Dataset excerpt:
* * * * * * * * *
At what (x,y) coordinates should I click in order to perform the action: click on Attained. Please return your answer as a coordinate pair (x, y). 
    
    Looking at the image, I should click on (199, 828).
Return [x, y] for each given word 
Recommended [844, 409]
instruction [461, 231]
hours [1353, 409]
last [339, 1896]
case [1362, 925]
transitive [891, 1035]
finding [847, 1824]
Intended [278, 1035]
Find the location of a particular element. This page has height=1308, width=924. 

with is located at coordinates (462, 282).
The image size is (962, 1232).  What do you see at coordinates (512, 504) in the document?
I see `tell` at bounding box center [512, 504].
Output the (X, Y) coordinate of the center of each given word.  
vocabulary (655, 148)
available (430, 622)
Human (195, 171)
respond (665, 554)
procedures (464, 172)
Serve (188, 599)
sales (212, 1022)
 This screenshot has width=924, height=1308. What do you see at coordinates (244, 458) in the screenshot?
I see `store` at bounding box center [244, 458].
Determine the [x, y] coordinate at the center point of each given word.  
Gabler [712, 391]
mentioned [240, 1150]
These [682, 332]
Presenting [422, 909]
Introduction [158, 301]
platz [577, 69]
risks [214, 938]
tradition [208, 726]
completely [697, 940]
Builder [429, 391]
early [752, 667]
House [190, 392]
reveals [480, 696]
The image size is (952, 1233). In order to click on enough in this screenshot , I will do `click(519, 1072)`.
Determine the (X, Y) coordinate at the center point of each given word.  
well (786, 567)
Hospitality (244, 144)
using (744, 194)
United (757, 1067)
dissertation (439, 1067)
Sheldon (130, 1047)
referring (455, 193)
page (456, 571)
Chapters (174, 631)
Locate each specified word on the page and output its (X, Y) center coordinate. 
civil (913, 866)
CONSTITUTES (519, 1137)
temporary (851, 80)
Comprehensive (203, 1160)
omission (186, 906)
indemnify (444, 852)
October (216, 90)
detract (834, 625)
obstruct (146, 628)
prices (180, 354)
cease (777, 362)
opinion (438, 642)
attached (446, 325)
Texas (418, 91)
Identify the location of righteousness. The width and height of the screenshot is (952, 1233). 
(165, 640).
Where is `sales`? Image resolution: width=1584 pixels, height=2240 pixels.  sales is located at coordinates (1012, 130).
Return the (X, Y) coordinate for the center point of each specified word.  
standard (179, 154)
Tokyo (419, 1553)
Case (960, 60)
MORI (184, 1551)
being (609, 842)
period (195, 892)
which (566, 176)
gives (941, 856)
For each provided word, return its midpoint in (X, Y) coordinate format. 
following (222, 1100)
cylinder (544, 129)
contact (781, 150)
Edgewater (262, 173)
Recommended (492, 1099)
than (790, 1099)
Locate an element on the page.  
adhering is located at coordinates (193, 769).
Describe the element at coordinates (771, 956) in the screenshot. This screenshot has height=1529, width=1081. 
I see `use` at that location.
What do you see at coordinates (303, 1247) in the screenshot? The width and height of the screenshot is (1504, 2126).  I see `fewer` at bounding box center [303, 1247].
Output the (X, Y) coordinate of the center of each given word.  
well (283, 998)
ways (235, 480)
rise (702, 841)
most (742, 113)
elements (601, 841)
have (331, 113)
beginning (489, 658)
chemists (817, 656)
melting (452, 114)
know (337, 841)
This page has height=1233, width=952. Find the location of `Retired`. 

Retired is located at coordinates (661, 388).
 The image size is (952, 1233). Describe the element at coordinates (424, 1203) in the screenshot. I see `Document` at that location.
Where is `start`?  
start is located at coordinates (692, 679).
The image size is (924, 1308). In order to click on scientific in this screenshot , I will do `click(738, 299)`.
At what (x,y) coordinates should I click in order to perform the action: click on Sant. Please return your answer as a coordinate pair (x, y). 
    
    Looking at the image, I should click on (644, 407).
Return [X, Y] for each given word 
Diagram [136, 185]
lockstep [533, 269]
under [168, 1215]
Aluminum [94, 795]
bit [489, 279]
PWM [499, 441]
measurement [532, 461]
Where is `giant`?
* * * * * * * * *
*WORK INSTRUCTIONS*
Reproduce every line of the dataset excerpt above without any changes.

*FINAL ANSWER*
At what (x,y) coordinates should I click in order to perform the action: click on Attained. Please return your answer as a coordinate pair (x, y). 
    
    Looking at the image, I should click on (199, 828).
Return [x, y] for each given word 
Recommended [844, 409]
instruction [461, 231]
hours [1353, 409]
last [339, 1896]
case [1362, 925]
transitive [891, 1035]
finding [847, 1824]
Intended [278, 1035]
Find the location of a particular element. This page has height=1308, width=924. 

with is located at coordinates (462, 282).
The image size is (962, 1232).  What do you see at coordinates (512, 504) in the document?
I see `tell` at bounding box center [512, 504].
Output the (X, Y) coordinate of the center of each given word.  
vocabulary (655, 148)
available (430, 622)
Human (195, 171)
respond (665, 554)
procedures (464, 172)
Serve (188, 599)
sales (212, 1022)
 This screenshot has width=924, height=1308. What do you see at coordinates (244, 458) in the screenshot?
I see `store` at bounding box center [244, 458].
Determine the [x, y] coordinate at the center point of each given word.  
Gabler [712, 391]
mentioned [240, 1150]
These [682, 332]
Presenting [422, 909]
Introduction [158, 301]
platz [577, 69]
risks [214, 938]
tradition [208, 726]
completely [697, 940]
Builder [429, 391]
early [752, 667]
House [190, 392]
reveals [480, 696]
The image size is (952, 1233). In order to click on enough in this screenshot , I will do `click(519, 1072)`.
Determine the (X, Y) coordinate at the center point of each given word.  
well (786, 567)
Hospitality (244, 144)
using (744, 194)
United (757, 1067)
dissertation (439, 1067)
Sheldon (130, 1047)
referring (455, 193)
page (456, 571)
Chapters (174, 631)
Locate each specified word on the page and output its (X, Y) center coordinate. 
civil (913, 866)
CONSTITUTES (519, 1137)
temporary (851, 80)
Comprehensive (203, 1160)
omission (186, 906)
indemnify (444, 852)
October (216, 90)
detract (834, 625)
obstruct (146, 628)
prices (180, 354)
cease (777, 362)
opinion (438, 642)
attached (446, 325)
Texas (418, 91)
Identify the location of righteousness. The width and height of the screenshot is (952, 1233). 
(165, 640).
Where is `sales`? Image resolution: width=1584 pixels, height=2240 pixels.  sales is located at coordinates (1012, 130).
Return the (X, Y) coordinate for the center point of each specified word.  
standard (179, 154)
Tokyo (419, 1553)
Case (960, 60)
MORI (184, 1551)
being (609, 842)
period (195, 892)
which (566, 176)
gives (941, 856)
For each provided word, return its midpoint in (X, Y) coordinate format. 
following (222, 1100)
cylinder (544, 129)
contact (781, 150)
Edgewater (262, 173)
Recommended (492, 1099)
than (790, 1099)
Locate an element on the page.  
adhering is located at coordinates (193, 769).
Describe the element at coordinates (771, 956) in the screenshot. This screenshot has height=1529, width=1081. 
I see `use` at that location.
What do you see at coordinates (303, 1247) in the screenshot? The width and height of the screenshot is (1504, 2126).  I see `fewer` at bounding box center [303, 1247].
Output the (X, Y) coordinate of the center of each given word.  
well (283, 998)
ways (235, 480)
rise (702, 841)
most (742, 113)
elements (601, 841)
have (331, 113)
beginning (489, 658)
chemists (817, 656)
melting (452, 114)
know (337, 841)
This page has height=1233, width=952. Find the location of `Retired`. 

Retired is located at coordinates (661, 388).
 The image size is (952, 1233). Describe the element at coordinates (424, 1203) in the screenshot. I see `Document` at that location.
Where is `start`?  
start is located at coordinates (692, 679).
The image size is (924, 1308). In order to click on scientific in this screenshot , I will do `click(738, 299)`.
At what (x,y) coordinates should I click in order to perform the action: click on Sant. Please return your answer as a coordinate pair (x, y). 
    
    Looking at the image, I should click on (644, 407).
Return [X, Y] for each given word 
Diagram [136, 185]
lockstep [533, 269]
under [168, 1215]
Aluminum [94, 795]
bit [489, 279]
PWM [499, 441]
measurement [532, 461]
Where is `giant`?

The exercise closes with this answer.